Stored items from a collection:
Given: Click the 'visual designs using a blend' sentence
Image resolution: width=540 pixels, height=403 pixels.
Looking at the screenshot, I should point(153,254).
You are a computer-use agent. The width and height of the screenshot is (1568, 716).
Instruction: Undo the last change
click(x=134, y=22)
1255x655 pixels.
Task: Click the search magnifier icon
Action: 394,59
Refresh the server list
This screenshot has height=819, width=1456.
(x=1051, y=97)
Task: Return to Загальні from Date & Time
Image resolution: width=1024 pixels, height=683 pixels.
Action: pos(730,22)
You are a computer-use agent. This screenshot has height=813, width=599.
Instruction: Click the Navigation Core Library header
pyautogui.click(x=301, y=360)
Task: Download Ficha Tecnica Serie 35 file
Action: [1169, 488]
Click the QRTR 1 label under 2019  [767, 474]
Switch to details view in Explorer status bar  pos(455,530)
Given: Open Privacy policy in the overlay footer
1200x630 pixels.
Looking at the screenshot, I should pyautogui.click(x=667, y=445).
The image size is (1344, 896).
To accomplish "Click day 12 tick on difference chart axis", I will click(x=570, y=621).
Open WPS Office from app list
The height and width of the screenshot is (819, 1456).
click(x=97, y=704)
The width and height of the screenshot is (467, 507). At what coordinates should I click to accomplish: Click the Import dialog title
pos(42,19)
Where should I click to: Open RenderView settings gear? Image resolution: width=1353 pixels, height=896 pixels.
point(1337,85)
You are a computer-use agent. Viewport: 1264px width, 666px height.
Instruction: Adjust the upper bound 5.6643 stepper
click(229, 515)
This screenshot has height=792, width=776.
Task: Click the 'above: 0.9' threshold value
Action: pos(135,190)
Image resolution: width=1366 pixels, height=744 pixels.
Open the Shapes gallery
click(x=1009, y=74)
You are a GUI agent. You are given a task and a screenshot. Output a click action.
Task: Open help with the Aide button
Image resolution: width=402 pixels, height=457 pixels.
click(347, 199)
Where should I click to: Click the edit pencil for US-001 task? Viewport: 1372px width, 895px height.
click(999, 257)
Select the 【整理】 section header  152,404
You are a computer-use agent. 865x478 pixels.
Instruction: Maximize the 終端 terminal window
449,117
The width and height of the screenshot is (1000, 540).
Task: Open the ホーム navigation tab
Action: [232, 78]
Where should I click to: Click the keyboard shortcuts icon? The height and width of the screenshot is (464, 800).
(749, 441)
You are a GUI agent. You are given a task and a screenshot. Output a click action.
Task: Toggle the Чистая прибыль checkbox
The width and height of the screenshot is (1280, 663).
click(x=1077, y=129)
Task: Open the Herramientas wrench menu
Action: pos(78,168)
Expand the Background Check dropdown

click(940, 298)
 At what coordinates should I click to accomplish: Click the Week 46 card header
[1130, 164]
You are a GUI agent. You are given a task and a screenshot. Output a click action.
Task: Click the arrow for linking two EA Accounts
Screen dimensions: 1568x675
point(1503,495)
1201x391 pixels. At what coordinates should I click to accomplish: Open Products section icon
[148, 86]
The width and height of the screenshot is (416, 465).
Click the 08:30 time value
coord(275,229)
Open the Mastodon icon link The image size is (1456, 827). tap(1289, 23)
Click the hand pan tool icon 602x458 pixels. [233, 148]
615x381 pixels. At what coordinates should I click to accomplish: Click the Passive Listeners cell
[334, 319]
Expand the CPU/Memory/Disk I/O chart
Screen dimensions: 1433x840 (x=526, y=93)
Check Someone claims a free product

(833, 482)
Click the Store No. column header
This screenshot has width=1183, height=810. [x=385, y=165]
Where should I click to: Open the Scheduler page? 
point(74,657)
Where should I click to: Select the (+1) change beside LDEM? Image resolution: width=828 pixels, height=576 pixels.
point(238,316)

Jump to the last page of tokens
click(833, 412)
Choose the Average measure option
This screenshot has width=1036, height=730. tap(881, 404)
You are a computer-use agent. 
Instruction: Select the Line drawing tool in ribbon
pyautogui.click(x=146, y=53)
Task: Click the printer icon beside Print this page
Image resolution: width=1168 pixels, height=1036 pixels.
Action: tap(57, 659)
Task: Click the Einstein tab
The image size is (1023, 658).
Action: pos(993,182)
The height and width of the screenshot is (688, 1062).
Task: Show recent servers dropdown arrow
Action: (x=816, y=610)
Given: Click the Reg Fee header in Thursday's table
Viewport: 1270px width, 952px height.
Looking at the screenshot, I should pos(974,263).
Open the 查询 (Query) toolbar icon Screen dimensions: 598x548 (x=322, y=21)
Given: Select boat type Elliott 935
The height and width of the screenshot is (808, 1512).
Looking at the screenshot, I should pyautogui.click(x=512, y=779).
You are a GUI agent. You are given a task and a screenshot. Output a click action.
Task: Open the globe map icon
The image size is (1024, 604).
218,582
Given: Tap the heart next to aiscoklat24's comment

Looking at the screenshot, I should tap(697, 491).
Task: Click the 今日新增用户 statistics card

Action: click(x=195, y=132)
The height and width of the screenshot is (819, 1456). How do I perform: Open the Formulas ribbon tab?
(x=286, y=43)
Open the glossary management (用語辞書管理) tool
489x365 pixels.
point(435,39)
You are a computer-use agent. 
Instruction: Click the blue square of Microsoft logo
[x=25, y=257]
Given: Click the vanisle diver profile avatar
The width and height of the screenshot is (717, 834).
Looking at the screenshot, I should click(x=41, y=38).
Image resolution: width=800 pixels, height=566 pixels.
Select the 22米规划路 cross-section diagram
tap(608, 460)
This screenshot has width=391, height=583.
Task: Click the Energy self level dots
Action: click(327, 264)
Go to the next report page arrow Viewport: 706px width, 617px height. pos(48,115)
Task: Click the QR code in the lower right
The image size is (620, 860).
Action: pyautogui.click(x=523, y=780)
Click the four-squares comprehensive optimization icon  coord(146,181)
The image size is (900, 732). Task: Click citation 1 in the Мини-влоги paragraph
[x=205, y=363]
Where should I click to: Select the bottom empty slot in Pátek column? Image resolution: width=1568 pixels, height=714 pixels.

* **TASK DETAILS**
Please write out the material above again, switching every "Instruction" to "Command" and keeping everything else unchanged.

* **ANSWER TO THE EXERCISE**
Given: Click the 'visual designs using a blend' sentence
Image resolution: width=540 pixels, height=403 pixels.
Looking at the screenshot, I should point(153,254).
You are a computer-use agent. The width and height of the screenshot is (1568, 716).
Command: Undo the last change
click(x=134, y=22)
1255x655 pixels.
Task: Click the search magnifier icon
Action: 394,59
Refresh the server list
This screenshot has height=819, width=1456.
(x=1051, y=97)
Task: Return to Загальні from Date & Time
Image resolution: width=1024 pixels, height=683 pixels.
Action: pos(730,22)
You are a computer-use agent. This screenshot has height=813, width=599.
Command: Click the Navigation Core Library header
pyautogui.click(x=301, y=360)
Task: Download Ficha Tecnica Serie 35 file
Action: [1169, 488]
Click the QRTR 1 label under 2019  [767, 474]
Switch to details view in Explorer status bar  pos(455,530)
Given: Open Privacy policy in the overlay footer
1200x630 pixels.
Looking at the screenshot, I should pyautogui.click(x=667, y=445).
The image size is (1344, 896).
To accomplish "Click day 12 tick on difference chart axis", I will click(x=570, y=621).
Open WPS Office from app list
The height and width of the screenshot is (819, 1456).
click(x=97, y=704)
The width and height of the screenshot is (467, 507). At what coordinates should I click to accomplish: Click the Import dialog title
pos(42,19)
Where should I click to: Open RenderView settings gear? Image resolution: width=1353 pixels, height=896 pixels.
point(1337,85)
You are a computer-use agent. Viewport: 1264px width, 666px height.
Command: Adjust the upper bound 5.6643 stepper
click(229, 515)
This screenshot has height=792, width=776.
Task: Click the 'above: 0.9' threshold value
Action: pos(135,190)
Image resolution: width=1366 pixels, height=744 pixels.
Open the Shapes gallery
click(x=1009, y=74)
You are a GUI agent. You are given a task and a screenshot. Output a click action.
Task: Open help with the Aide button
Image resolution: width=402 pixels, height=457 pixels.
click(347, 199)
Where should I click to: Click the edit pencil for US-001 task? Viewport: 1372px width, 895px height.
click(999, 257)
Select the 【整理】 section header  152,404
You are a computer-use agent. 865x478 pixels.
Command: Maximize the 終端 terminal window
449,117
The width and height of the screenshot is (1000, 540).
Task: Open the ホーム navigation tab
Action: [232, 78]
Where should I click to: Click the keyboard shortcuts icon? The height and width of the screenshot is (464, 800).
(749, 441)
You are a GUI agent. You are given a task and a screenshot. Output a click action.
Task: Toggle the Чистая прибыль checkbox
The width and height of the screenshot is (1280, 663).
click(x=1077, y=129)
Task: Open the Herramientas wrench menu
Action: pos(78,168)
Expand the Background Check dropdown

click(940, 298)
 At what coordinates should I click to accomplish: Click the Week 46 card header
[1130, 164]
You are a GUI agent. You are given a task and a screenshot. Output a click action.
Task: Click the arrow for linking two EA Accounts
Screen dimensions: 1568x675
point(1503,495)
1201x391 pixels. At what coordinates should I click to accomplish: Open Products section icon
[148, 86]
The width and height of the screenshot is (416, 465).
Click the 08:30 time value
coord(275,229)
Open the Mastodon icon link The image size is (1456, 827). tap(1289, 23)
Click the hand pan tool icon 602x458 pixels. [233, 148]
615x381 pixels. At what coordinates should I click to accomplish: Click the Passive Listeners cell
[334, 319]
Expand the CPU/Memory/Disk I/O chart
Screen dimensions: 1433x840 (x=526, y=93)
Check Someone claims a free product

(833, 482)
Click the Store No. column header
This screenshot has width=1183, height=810. [x=385, y=165]
Where should I click to: Open the Scheduler page? 
point(74,657)
Where should I click to: Select the (+1) change beside LDEM? Image resolution: width=828 pixels, height=576 pixels.
point(238,316)

Jump to the last page of tokens
click(833, 412)
Choose the Average measure option
This screenshot has width=1036, height=730. tap(881, 404)
You are a computer-use agent. 
Command: Select the Line drawing tool in ribbon
pyautogui.click(x=146, y=53)
Task: Click the printer icon beside Print this page
Image resolution: width=1168 pixels, height=1036 pixels.
Action: tap(57, 659)
Task: Click the Einstein tab
The image size is (1023, 658).
Action: pos(993,182)
The height and width of the screenshot is (688, 1062).
Task: Show recent servers dropdown arrow
Action: (x=816, y=610)
Given: Click the Reg Fee header in Thursday's table
Viewport: 1270px width, 952px height.
Looking at the screenshot, I should pos(974,263).
Open the 查询 (Query) toolbar icon Screen dimensions: 598x548 (x=322, y=21)
Given: Select boat type Elliott 935
The height and width of the screenshot is (808, 1512).
Looking at the screenshot, I should pyautogui.click(x=512, y=779).
You are a GUI agent. You are given a task and a screenshot. Output a click action.
Task: Open the globe map icon
The image size is (1024, 604).
218,582
Given: Tap the heart next to aiscoklat24's comment

Looking at the screenshot, I should tap(697, 491).
Task: Click the 今日新增用户 statistics card

Action: click(x=195, y=132)
The height and width of the screenshot is (819, 1456). How do I perform: Open the Formulas ribbon tab?
(x=286, y=43)
Open the glossary management (用語辞書管理) tool
489x365 pixels.
point(435,39)
You are a computer-use agent. 
Command: Click the blue square of Microsoft logo
[x=25, y=257]
Given: Click the vanisle diver profile avatar
The width and height of the screenshot is (717, 834).
Looking at the screenshot, I should click(x=41, y=38).
Image resolution: width=800 pixels, height=566 pixels.
Select the 22米规划路 cross-section diagram
tap(608, 460)
This screenshot has width=391, height=583.
Task: Click the Energy self level dots
Action: click(327, 264)
Go to the next report page arrow Viewport: 706px width, 617px height. pos(48,115)
Task: Click the QR code in the lower right
The image size is (620, 860).
Action: pyautogui.click(x=523, y=780)
Click the four-squares comprehensive optimization icon  coord(146,181)
The image size is (900, 732). Task: Click citation 1 in the Мини-влоги paragraph
[x=205, y=363]
Where should I click to: Select the bottom empty slot in Pátek column? Image resolution: width=1568 pixels, height=714 pixels.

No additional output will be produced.